Apart from having to cram material in which I had no imaginable interest, what I disliked about school most was being graded, labeled. I’m a C-minus person. Not joking. I don’t wear it, but it’s there, always.

Much of my self-education struck me from behind. For example, I’d never acted onstage until I saw the musical, “Stop the World, I Want to get Off” with Anthony Newley. I thought; if ever I wanted to act, there’s the role! A ‘tour-de-force.’ He never leaves the stage, he sings, dances, does mime—the star. Within days, I read that the producers were casting for a new understudy for Newley, and – long story shortened, I squeezed myself into an audition and somehow got the job. I acted in “Hello, Dolly,” also on Broadway. Years later I was in Charleston, South Carolina, doing My Fair Lady, the equity actor in an amateur company. Three months of rehearsals. I wandered into the little art school behind the Gibbes Museum and asked if I might buy some clay and sculpting tools, something to pass the time. The lady at the desk grabbed my hand and cried: “You’re a sculptor! Our sculpting teacher has gone to No’th Cah’lina and classes begin on Monday, would you teach our classes—please?” She hadn’t asked if I was a sculptor, she told me. I replied, “Why not?” I taught three classes and we created busts (it was all I knew). Instant sculptor, teacher, and, guess what? I tried something different – to help without teaching. My sole critique was “wonderful,” or, “swell,” or, “very good,” never a negative, not even a tentative one like, “Is that what you intended?” or, “I’m sure your wife will like it.” They laughed at my bald lies and soon ignored me completely; just as I’d hoped. Next year the museum gave me my first exhibition. Recently, I met this marvelous pianist on the Isle of Wight where we were living, and I began to sing with him. We were wonderful together, and we did these cabaret evenings at hotels.

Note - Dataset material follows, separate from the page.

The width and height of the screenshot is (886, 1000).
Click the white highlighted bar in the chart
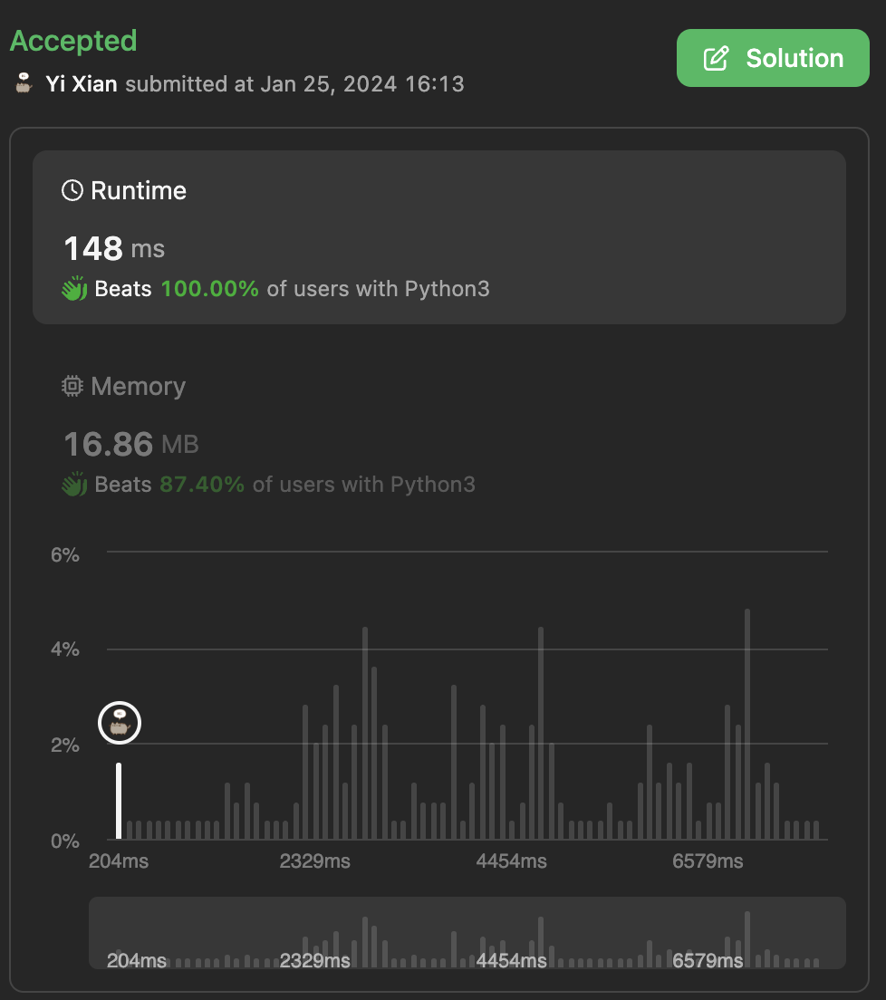click(x=119, y=800)
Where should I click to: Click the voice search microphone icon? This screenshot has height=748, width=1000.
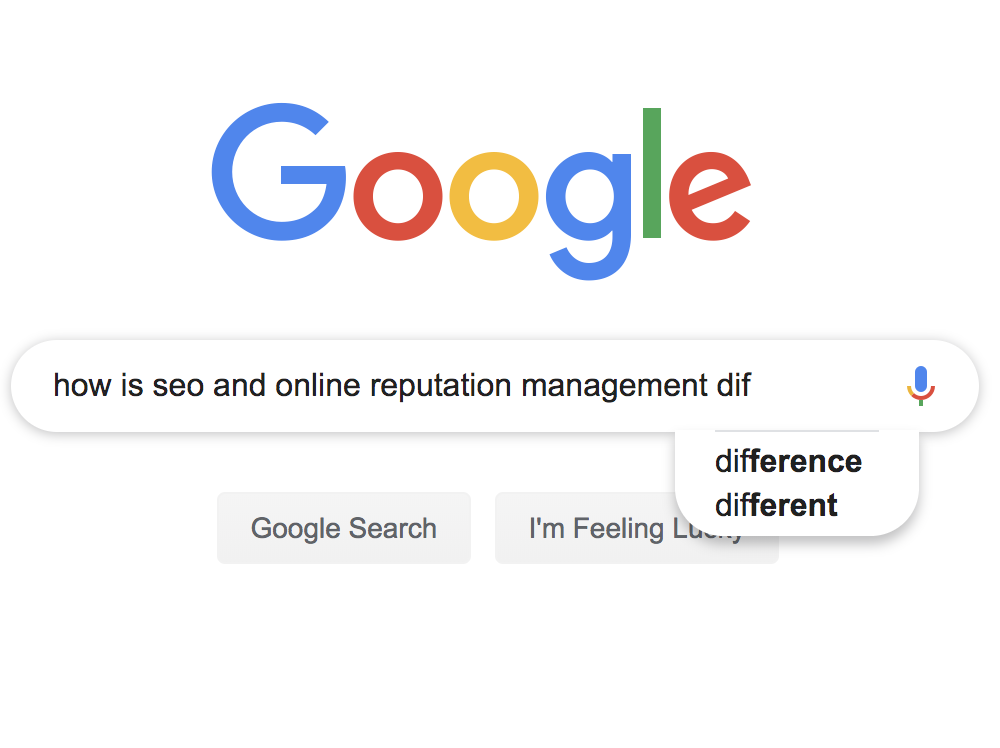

Okay, maybe I’m the exception, but I believe that, despite all the schooling, we are truly self-taught. We all can do lots of things, but eventually, hopefully, we get around to doing what we’re meant to do, need to do, or what we enjoy doing. Each of us meets our destiny in our own time. While I did write songs at age 25, I didn’t begin to act until I was 37, to write plays at 40, to sculpt at 51! I began to paint just three years ago, at 77.

What’s next? Can’t wait . . .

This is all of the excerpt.